What you are asked to do: A copy is needed of each line in the records that has the word "click".

[Saved data entries]
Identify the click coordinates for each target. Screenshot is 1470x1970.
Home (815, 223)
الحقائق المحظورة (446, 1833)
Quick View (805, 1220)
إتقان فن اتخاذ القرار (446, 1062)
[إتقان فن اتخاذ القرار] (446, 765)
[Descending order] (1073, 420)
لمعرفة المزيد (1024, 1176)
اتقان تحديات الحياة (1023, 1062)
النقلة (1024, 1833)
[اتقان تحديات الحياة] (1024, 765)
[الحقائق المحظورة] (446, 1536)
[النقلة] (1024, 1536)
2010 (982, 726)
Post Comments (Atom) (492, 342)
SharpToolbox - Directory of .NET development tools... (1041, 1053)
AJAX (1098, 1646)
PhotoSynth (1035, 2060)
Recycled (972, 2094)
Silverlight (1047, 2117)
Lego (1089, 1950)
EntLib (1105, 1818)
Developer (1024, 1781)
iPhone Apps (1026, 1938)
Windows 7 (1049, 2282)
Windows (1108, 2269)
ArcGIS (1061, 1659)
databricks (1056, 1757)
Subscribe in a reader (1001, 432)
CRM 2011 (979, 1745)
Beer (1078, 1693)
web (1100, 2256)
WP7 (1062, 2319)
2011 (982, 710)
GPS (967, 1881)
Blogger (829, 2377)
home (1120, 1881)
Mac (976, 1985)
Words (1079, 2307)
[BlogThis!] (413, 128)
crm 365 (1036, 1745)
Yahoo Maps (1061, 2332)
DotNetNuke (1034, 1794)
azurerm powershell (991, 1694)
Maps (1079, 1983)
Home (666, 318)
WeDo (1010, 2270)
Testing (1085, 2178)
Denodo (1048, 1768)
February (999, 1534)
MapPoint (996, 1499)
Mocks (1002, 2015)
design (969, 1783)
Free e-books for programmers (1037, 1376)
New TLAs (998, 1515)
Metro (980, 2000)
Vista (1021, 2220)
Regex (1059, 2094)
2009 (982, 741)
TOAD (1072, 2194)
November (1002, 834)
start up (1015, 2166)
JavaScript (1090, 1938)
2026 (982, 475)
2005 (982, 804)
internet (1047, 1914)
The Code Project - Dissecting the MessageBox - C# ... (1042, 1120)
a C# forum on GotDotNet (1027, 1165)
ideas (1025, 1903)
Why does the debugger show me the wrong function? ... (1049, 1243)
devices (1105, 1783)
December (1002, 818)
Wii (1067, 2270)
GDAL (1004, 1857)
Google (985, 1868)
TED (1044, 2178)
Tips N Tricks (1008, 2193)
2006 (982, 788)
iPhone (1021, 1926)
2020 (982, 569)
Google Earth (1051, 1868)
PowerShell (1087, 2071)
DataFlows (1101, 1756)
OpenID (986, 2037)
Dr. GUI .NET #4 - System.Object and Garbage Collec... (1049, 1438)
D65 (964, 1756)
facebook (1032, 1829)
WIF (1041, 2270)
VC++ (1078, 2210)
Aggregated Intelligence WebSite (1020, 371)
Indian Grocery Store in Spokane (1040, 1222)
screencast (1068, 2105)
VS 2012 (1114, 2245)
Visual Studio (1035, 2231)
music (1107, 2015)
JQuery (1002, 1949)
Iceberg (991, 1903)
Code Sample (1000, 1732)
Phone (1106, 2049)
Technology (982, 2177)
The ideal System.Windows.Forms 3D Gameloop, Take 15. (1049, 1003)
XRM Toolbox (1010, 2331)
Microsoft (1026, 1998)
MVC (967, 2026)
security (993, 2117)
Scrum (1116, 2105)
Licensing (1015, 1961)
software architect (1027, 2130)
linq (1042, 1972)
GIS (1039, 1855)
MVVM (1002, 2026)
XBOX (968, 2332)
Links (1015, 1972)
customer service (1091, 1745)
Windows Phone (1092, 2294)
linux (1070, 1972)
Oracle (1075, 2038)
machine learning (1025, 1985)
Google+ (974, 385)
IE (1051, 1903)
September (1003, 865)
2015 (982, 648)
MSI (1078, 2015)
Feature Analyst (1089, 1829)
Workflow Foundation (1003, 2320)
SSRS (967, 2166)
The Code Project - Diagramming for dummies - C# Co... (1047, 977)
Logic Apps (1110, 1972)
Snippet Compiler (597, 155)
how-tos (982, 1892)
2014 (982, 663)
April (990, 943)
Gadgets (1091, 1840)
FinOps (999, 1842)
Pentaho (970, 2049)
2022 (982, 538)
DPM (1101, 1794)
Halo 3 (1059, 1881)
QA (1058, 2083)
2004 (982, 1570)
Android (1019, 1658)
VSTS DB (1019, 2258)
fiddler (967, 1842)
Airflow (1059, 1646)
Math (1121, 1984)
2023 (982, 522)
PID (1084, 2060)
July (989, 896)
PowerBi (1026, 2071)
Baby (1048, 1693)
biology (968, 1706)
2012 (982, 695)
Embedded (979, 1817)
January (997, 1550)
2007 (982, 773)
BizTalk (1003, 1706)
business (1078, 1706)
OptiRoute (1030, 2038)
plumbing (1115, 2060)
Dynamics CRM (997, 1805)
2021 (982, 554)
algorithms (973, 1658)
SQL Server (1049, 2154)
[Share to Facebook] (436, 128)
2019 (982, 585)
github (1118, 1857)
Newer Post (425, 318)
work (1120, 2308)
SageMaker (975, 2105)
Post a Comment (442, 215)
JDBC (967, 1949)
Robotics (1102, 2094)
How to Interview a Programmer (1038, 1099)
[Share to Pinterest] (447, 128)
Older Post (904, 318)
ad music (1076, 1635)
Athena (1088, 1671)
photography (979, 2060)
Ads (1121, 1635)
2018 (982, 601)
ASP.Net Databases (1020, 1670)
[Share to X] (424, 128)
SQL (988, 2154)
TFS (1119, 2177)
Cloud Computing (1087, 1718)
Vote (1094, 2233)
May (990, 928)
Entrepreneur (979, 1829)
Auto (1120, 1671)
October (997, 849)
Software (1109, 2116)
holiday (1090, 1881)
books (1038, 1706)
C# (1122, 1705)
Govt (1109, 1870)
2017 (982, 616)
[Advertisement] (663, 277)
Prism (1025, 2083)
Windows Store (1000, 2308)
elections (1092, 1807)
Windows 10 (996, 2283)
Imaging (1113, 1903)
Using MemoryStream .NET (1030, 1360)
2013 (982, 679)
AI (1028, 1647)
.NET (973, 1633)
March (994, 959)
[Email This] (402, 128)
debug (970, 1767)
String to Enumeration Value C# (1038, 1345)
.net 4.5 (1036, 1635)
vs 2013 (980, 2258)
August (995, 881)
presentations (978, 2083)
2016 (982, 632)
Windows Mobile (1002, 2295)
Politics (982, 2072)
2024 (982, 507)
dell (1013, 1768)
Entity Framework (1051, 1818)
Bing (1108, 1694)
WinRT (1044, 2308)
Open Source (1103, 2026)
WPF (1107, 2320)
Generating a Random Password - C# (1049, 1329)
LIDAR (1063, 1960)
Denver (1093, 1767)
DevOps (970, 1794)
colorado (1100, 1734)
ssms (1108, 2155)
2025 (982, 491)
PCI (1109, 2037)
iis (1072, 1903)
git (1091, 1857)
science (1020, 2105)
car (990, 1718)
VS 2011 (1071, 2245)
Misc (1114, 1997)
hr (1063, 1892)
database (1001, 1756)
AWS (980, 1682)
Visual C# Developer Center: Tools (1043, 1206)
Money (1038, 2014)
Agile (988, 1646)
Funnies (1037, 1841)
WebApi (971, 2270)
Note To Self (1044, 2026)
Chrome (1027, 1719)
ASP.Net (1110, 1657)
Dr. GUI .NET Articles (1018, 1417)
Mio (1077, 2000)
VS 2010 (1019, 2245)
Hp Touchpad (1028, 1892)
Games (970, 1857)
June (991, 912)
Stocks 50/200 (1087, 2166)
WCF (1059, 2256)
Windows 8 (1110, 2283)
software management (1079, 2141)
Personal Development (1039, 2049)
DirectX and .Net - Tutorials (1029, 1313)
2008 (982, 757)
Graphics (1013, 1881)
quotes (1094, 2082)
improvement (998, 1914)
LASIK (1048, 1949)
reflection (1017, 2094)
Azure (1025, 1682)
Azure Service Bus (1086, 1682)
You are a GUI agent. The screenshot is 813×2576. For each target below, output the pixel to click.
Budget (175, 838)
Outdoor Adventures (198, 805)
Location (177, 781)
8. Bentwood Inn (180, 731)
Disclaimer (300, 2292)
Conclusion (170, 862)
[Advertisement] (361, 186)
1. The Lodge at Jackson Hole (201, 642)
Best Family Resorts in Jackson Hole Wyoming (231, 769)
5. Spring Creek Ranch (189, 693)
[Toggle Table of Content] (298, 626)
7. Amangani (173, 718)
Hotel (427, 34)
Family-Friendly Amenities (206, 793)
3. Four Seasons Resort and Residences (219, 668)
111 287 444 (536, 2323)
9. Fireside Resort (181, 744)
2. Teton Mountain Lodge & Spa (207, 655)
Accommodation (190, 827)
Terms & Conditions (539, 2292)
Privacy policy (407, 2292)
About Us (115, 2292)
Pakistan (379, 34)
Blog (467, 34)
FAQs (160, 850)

Your response:
Identify the click coordinates for each target. Screenshot is 1470x1970.
You are a GUI agent. The screenshot is 813×2576. For each target below, output the pixel to click.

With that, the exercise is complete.